Held: The Pennsylvania rule governing conflicts of laws
does not violate the Full Faith and Credit Clause of the
Constitution, and the judgment is sustained. Pp.
345 U. S.
515-519.
(a) Applying the statute of limitations of the forum to a
foreign substantive right does not deny full faith and credit. P.
345 U. S.
516.
(b) A different result is not required merely because a
different statute of limitations is included in a foreign statute
creating a substantive right unknown to the common law. Pp.
345 U. S.
517-518.
(c)
Engel v. Davenport, 271 U. S.
33;
Hughes v. Fetter, 341 U.
S. 609, and
First Nat. Bank v. United Air
Lines, 342 U. S. 396,
distinguished. Pp.
345 U. S.
518-519.
195 F.2d 814 affirmed.
In petitioner's suit for wrongful death, a federal district
court granted summary judgment for respondent. 102 F. Supp. 519.
The Court of Appeals affirmed. 195 F.2d 814. This Court granted
certiorari. 344 U.S. 815.
Affirmed, p.
345 U. S.
519.
Page 345 U. S. 515
MR. CHIEF JUSTICE VINSON delivered the opinion of the Court.
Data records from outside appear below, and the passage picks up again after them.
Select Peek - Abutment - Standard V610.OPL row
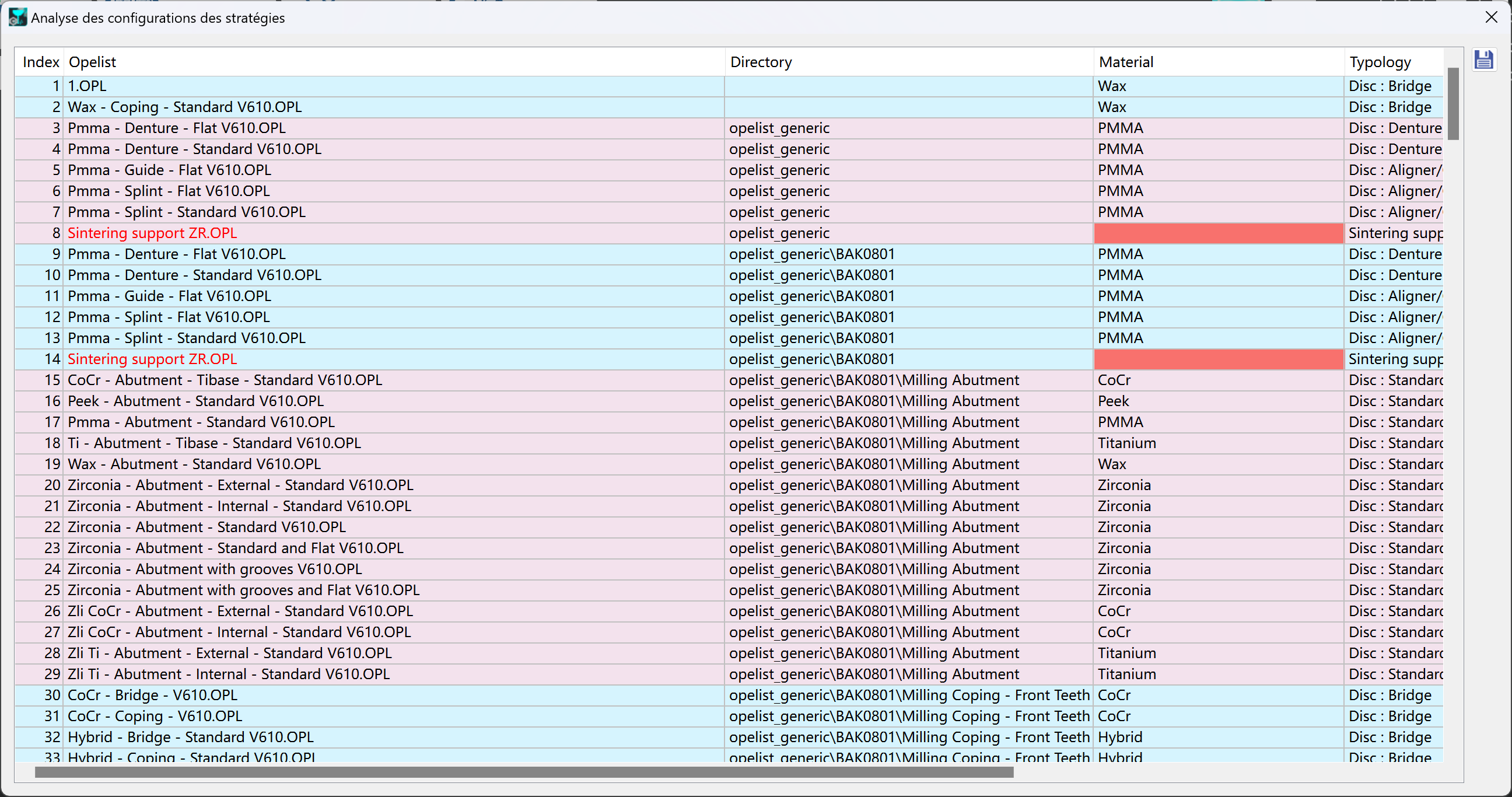The image size is (1512, 797). click(x=729, y=401)
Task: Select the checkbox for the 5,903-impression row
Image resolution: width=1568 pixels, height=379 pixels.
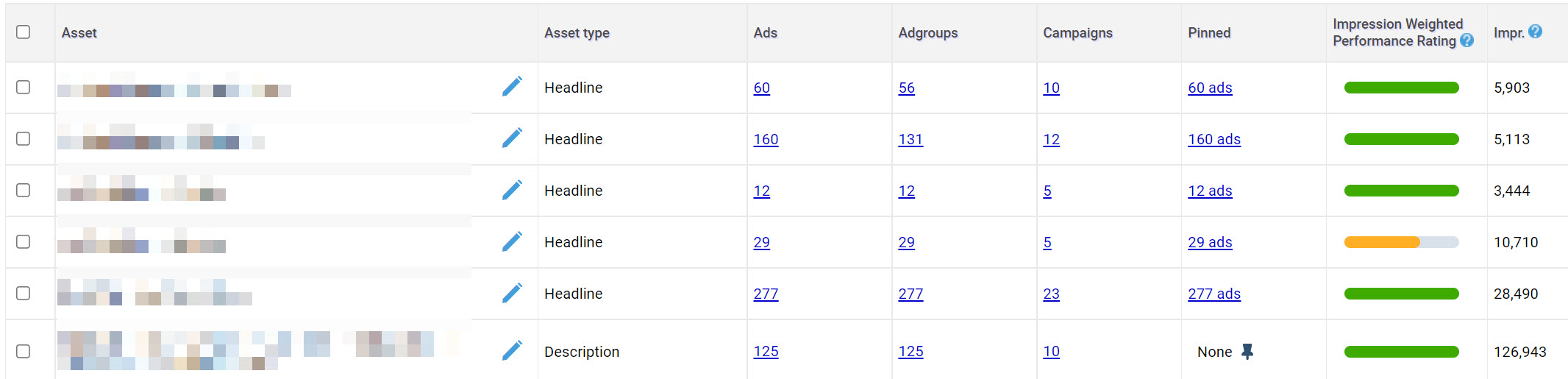Action: 24,87
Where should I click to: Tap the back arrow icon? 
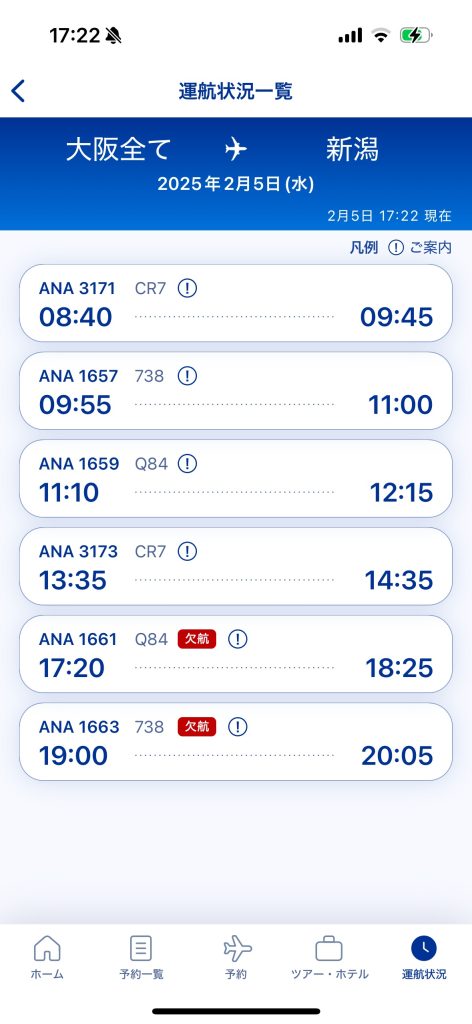tap(18, 91)
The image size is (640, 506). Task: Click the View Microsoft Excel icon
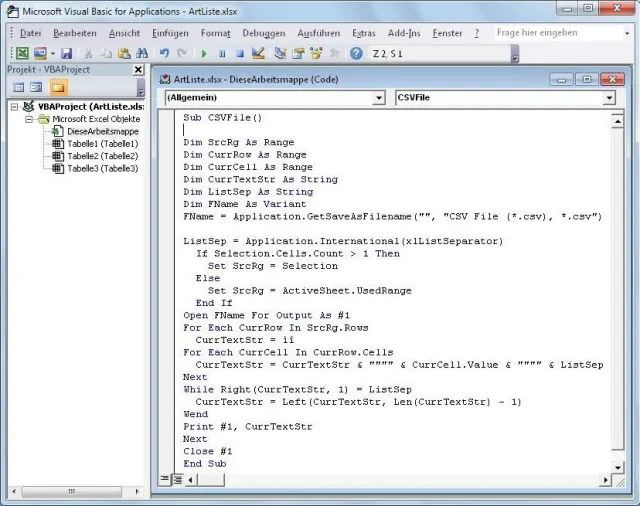tap(22, 53)
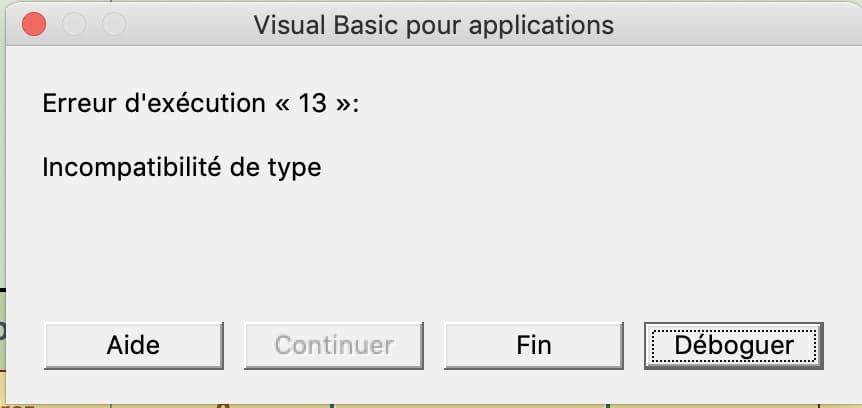Viewport: 862px width, 408px height.
Task: Click the grey minimize button in title bar
Action: click(74, 23)
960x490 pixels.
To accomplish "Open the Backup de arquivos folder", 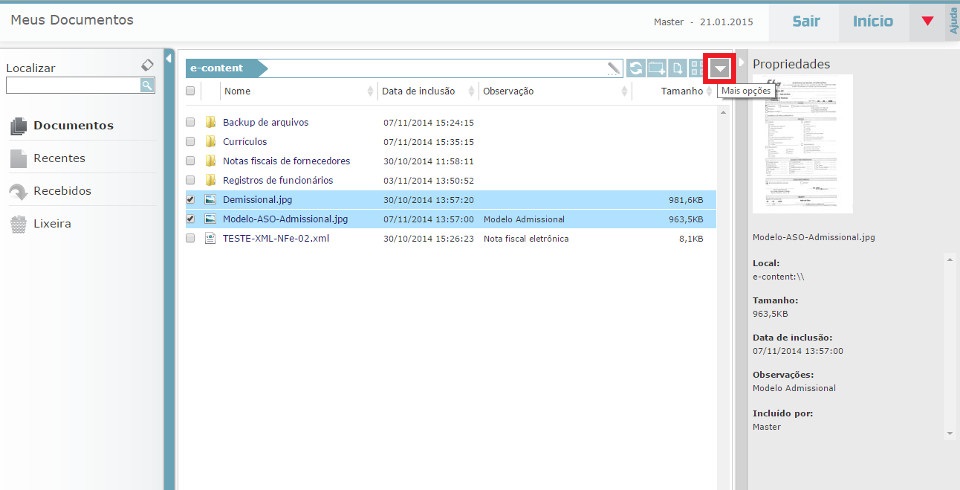I will point(265,122).
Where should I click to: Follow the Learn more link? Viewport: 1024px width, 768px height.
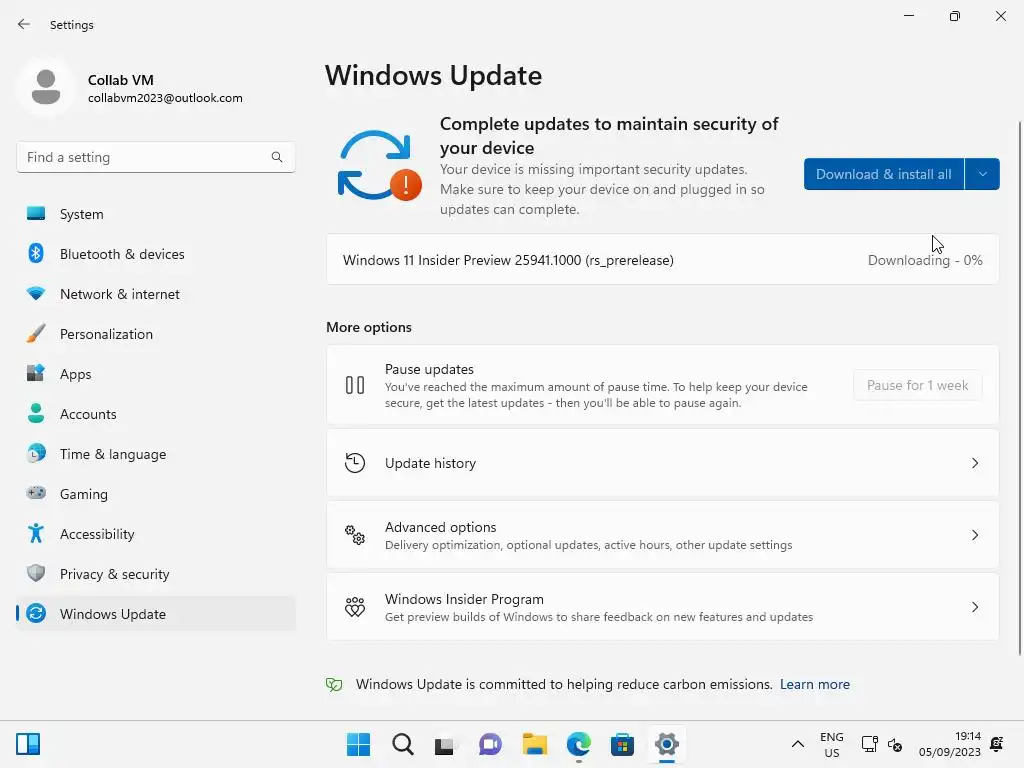[x=814, y=684]
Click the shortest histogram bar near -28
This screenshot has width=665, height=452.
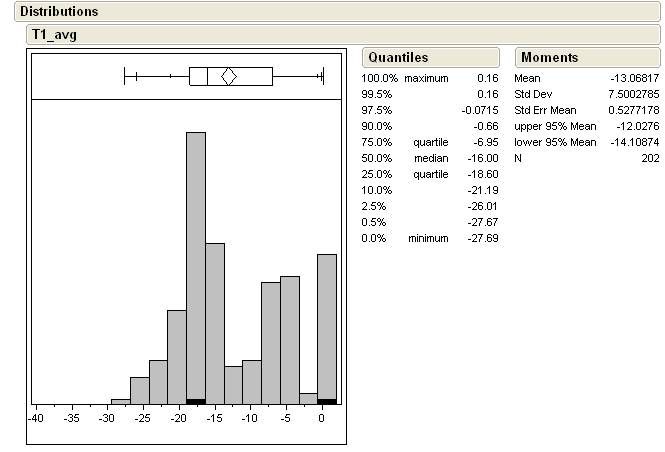pyautogui.click(x=120, y=401)
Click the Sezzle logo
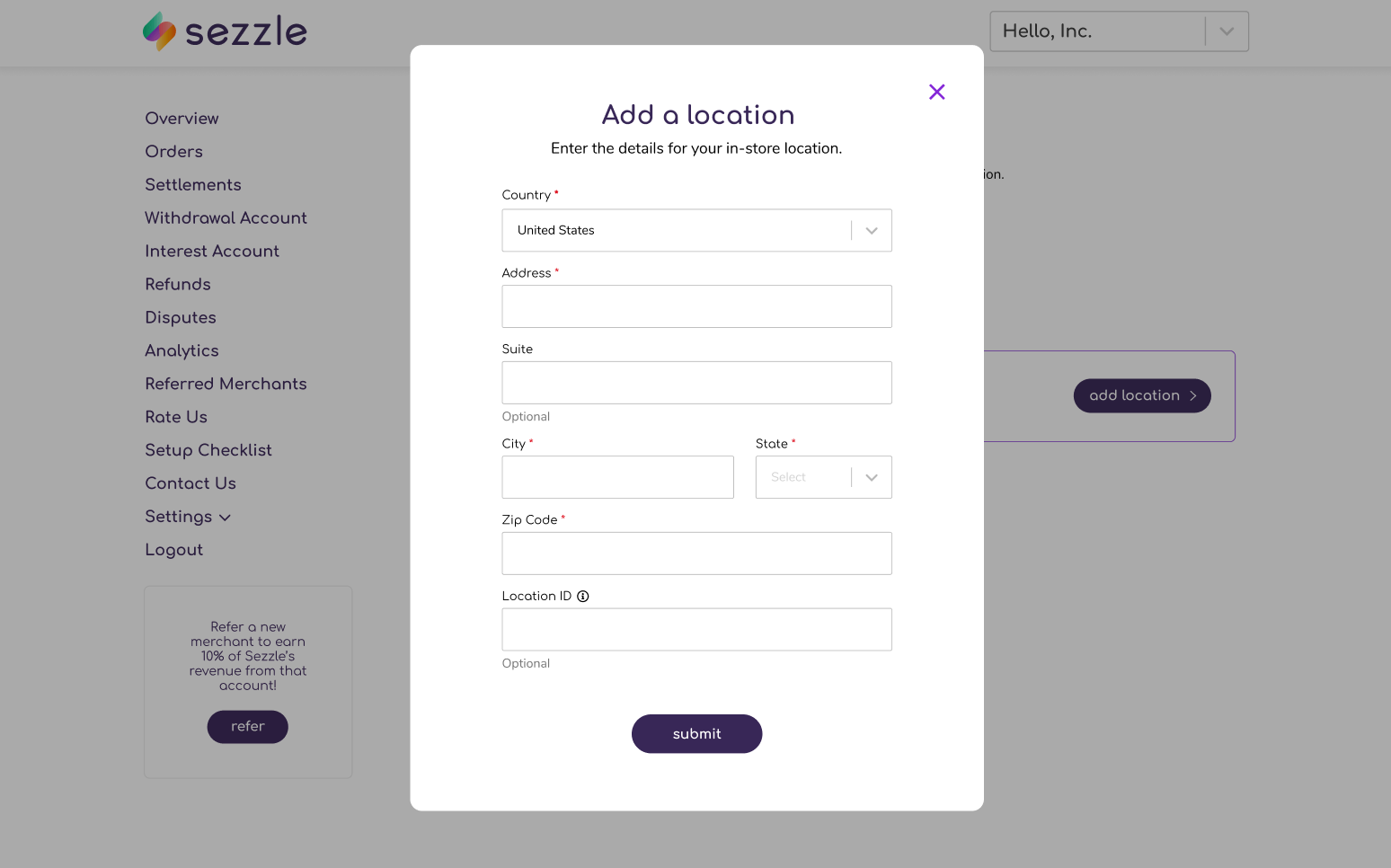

Cheek Wells was killed in Alabama when a grinding wheel with
which he was working burst. The wheel had been manufactured by the
respondent, a corporation with its principal place of business in
Pennsylvania. The administratrix of the estate of Cheek Wells
brought an action for damages in the federal court for the Eastern
District of Pennsylvania after one year, but within two years,
after the death. Jurisdiction was based upon diversity of
citizenship.
The section of the Alabama Code [
Footnote 1] upon which petitioner predicated her action
for wrongful death provided that action " . . . must be brought
within two years from and after the death. . . ." The respondent
moved for summary judgment on the ground the Pennsylvania
Page 345 U. S. 516
wrongful death statute required suit to be commenced within one
year. [
Footnote 2] In an
opinion [
Footnote 3] on that
motion, the district judge found that the Pennsylvania statute,
which was analogous to the Alabama statute, had a one-year
limitation. He further found that the Pennsylvania conflict of laws
rule called for the application of its own limitation, rather than
that of the place of the accident. Deeming himself bound by the
Pennsylvania conflicts rule, he ordered summary judgment for the
respondent. The Court of Appeals for the Third Circuit affirmed.
[
Footnote 4]
We granted certiorari [
Footnote
5] limited to the question whether this Pennsylvania conflicts
rule violates the Full Faith and Credit Clause [
Footnote 6] of the Federal Constitution.
The states are free to adopt such rules of conflict of laws as
they choose,
Kryger v. Wilson, 242 U.
S. 171 (1916), subject to the Full Faith and Credit
Clause and other constitutional restrictions. The Full Faith and
Credit Clause does not compel a state to adopt any particular set
of rules of conflict of laws; it merely sets certain minimum
requirements which each state must observe when asked to apply the
law of a sister state.
Long ago, we held that applying the statute of limitations of
the forum to a foreign substantive right did not deny full faith
and credit,
McElmoyle v.
Cohen, 13 Pet. 312 (1839);
Townsend
v. Jemison, 9 How. 407 (1850);
Bacon v.
Howard, 20 How. 22 (1857). Recently we referred
to
". . . the well established principle of conflict
Page 345 U. S. 517
of laws that '[i]f action is barred by the statute of
limitations of the forum, no action can be maintained though action
is not barred in the state where the cause of action arose.'
Restatement, Conflict of Laws, § 603 (1934)."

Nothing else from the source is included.